David Royle spent months repairing a 26-year-old car after he bought it for £40 - but it launched him into a new career and led to a successful business.

The 1930 Standard Avon Special he bought 50 years ago for £20 down and £1 a month launched a vehicle restoration company he still runs at Staindrop, near Barnard Castle.

"It was in such poor condition that it took a friend 18 hours to drive it 250 miles from London to Darlington, but once I got it into shape it gave me six years of reliable motoring," Mr Royle said yesterday as he celebrated his 50th anniversary.

At first, he was too young to drive the car, but soon gained his licence.

He restored and sold a series of other cars, including Lagondas and Singers, before buying an old school in Staindrop in 1973 and turning the hall and classrooms into specialist workshops.

Since then, he and his team have restored more than 800 vintage vehicles, putting them back into original showroom condition for clients from all over the world.

"I wanted that first car so I could tow a sailing boat to the Lake District, but I didn't realised it would start me on a career that is still keeping me busy 50 years later," he said. "It has been an interesting half-century."

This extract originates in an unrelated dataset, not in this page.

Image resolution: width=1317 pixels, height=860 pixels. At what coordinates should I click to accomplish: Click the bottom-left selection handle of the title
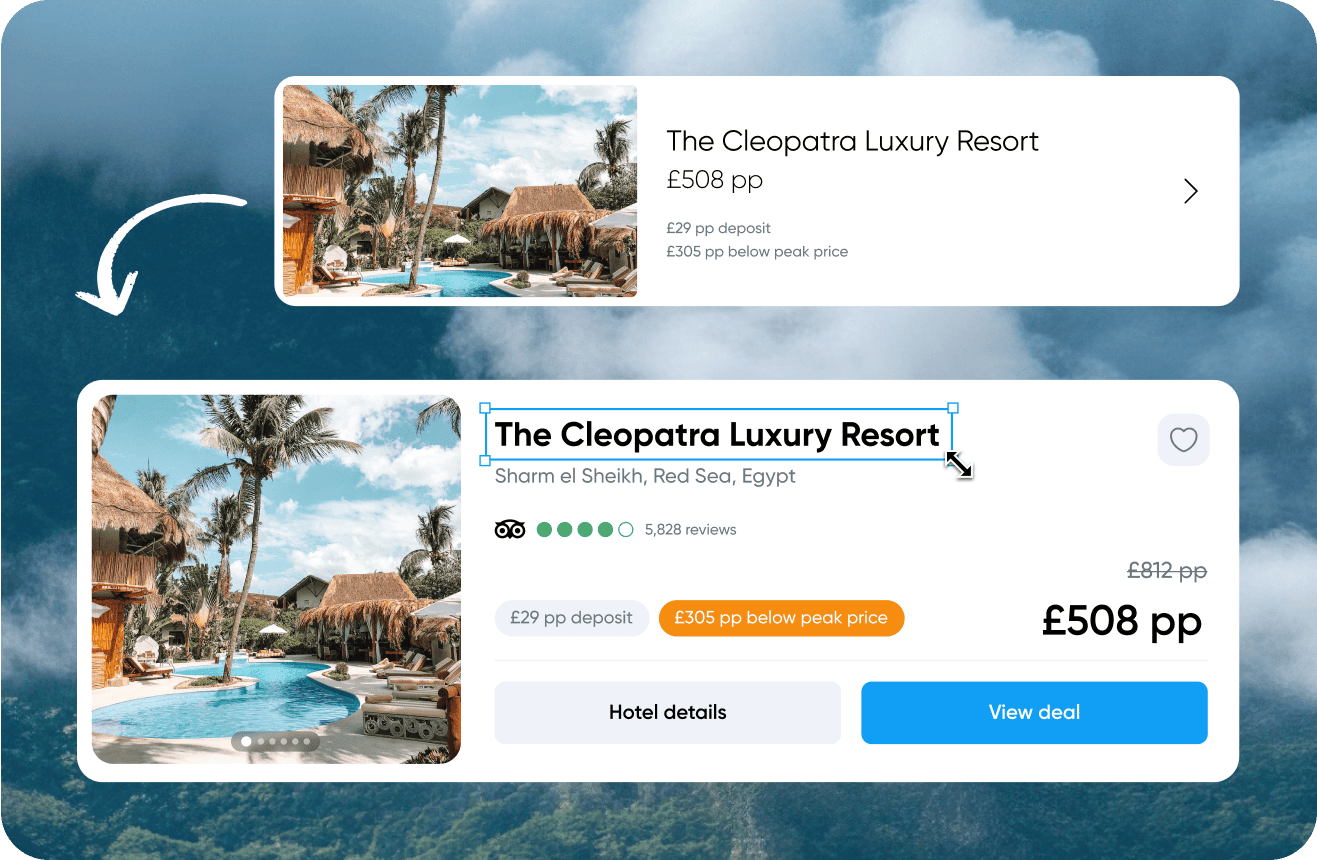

The most expensive renovation, costing more than £400,000, was on a 1972 Rolls Royce Phantom Vl with some solid silver fittings which was later sold for £2.1m.

While restoring another Rolls Royce for a Saudi prince, he found a cache of drugs inside and handed it to the police. It had been hidden by drug smugglers when the car was shipped from Morocco to London.

A replica of a 1911 Armstrong Whitworth limousine was built for Beamish Museum and has been used to ferry visitors around the grounds for a decade.

Mr Royle said: "Some of the work is extremely expensive because we have to be so meticulous and many of the cars are large."